HolDCSim -- A Holistic Simulator for Data Centers



Linecard Network Experiment: Experiment which implements sleep states in both the servers and line cards. Has the ability to use a global queue by user speicification. User can also set the amount of time each Line Card waits in the idle state before going into sleep. User can also set the job inter arrival time using the parameters.

Sleep Scale Experiment: Experiment with 1 server, and provides 5 sleep states that the server can go into: Active state, idle state, shallow sleep state, deep sleep state, and deepest sleep state. This experiment allows users to explore CPU C-States in a server.

Windowed Sleep Scale Experiment: Extension of Sleep Scale Experiment. User specify a “window” param. The “window” param’s unit is in ms. The param enforces the server to spend this much time in each sleep state upon each transition

Multi Server Experiment: Simple, default experiment where servers are always on. Takes 1 parameter- the # of servers

Shallow Deep Experiment: Introduces the concept of shallow and deep sleep states. Experiment where two traffic thresholds are defined in user params- Ts and Tw. Ts is the lower bound, and Tw is the higher bound. When the traffic rate dips lower than Ts, servers will be put into shallow sleep until the traffic rate is >= Ts. When the traffic rate goes to higher than Tw, servers will be woken up (starting from servers in the lightest sleep state) until the traffic rate is <= Tw. The purpose of the shallow deep experiment is to maintain an incoming job traffic rate between Ts and Tw. After a server has entered shallow sleep state, it has the potential to enter deep sleep state(s), as specified by experiments that extend the Shallow Deep Experiment (ERover Experiment, Dual ERover Experiment).

ERover Experiment: Extension of Shallow Deep Experiment. User specifies a param which is the delay time between shallow sleep state and deep sleep state(s).

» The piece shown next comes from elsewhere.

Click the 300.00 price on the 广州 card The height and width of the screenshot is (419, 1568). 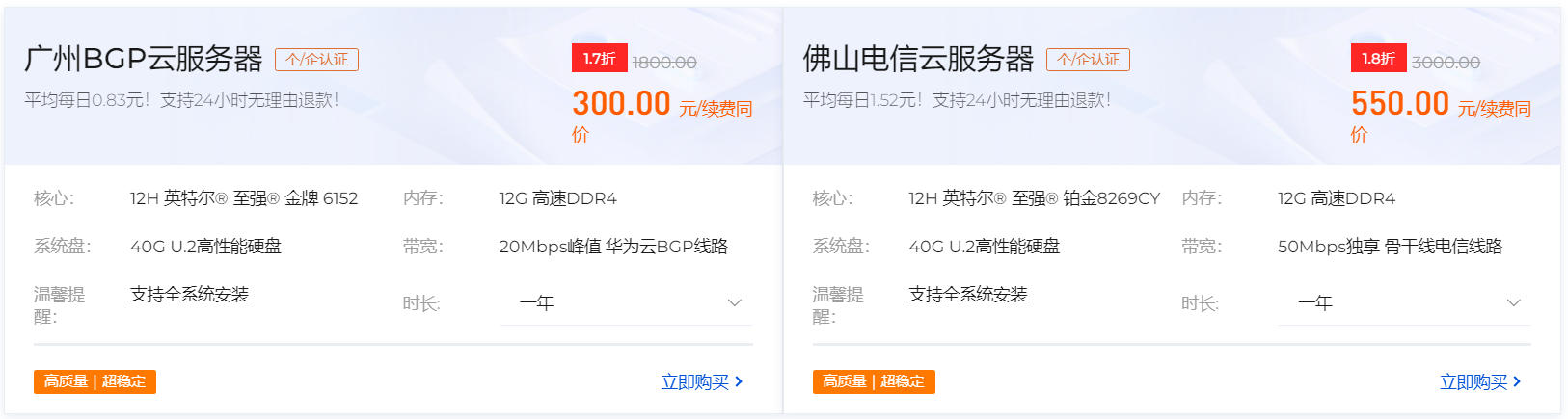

Dual ERover Experiment: Extension of the ERover experiment. A portion of the servers have a low delay time between shallow sleep state and deep sleep state(s). The other portion of servers have a longer delay time between shallow sleep state and deep sleep state(s). These delay times are specified by user params

On Off Experiment: Experiment where server will immediately be turned off when all 4 cores are idle, and then be turned on again once a core is needed for an incoming job.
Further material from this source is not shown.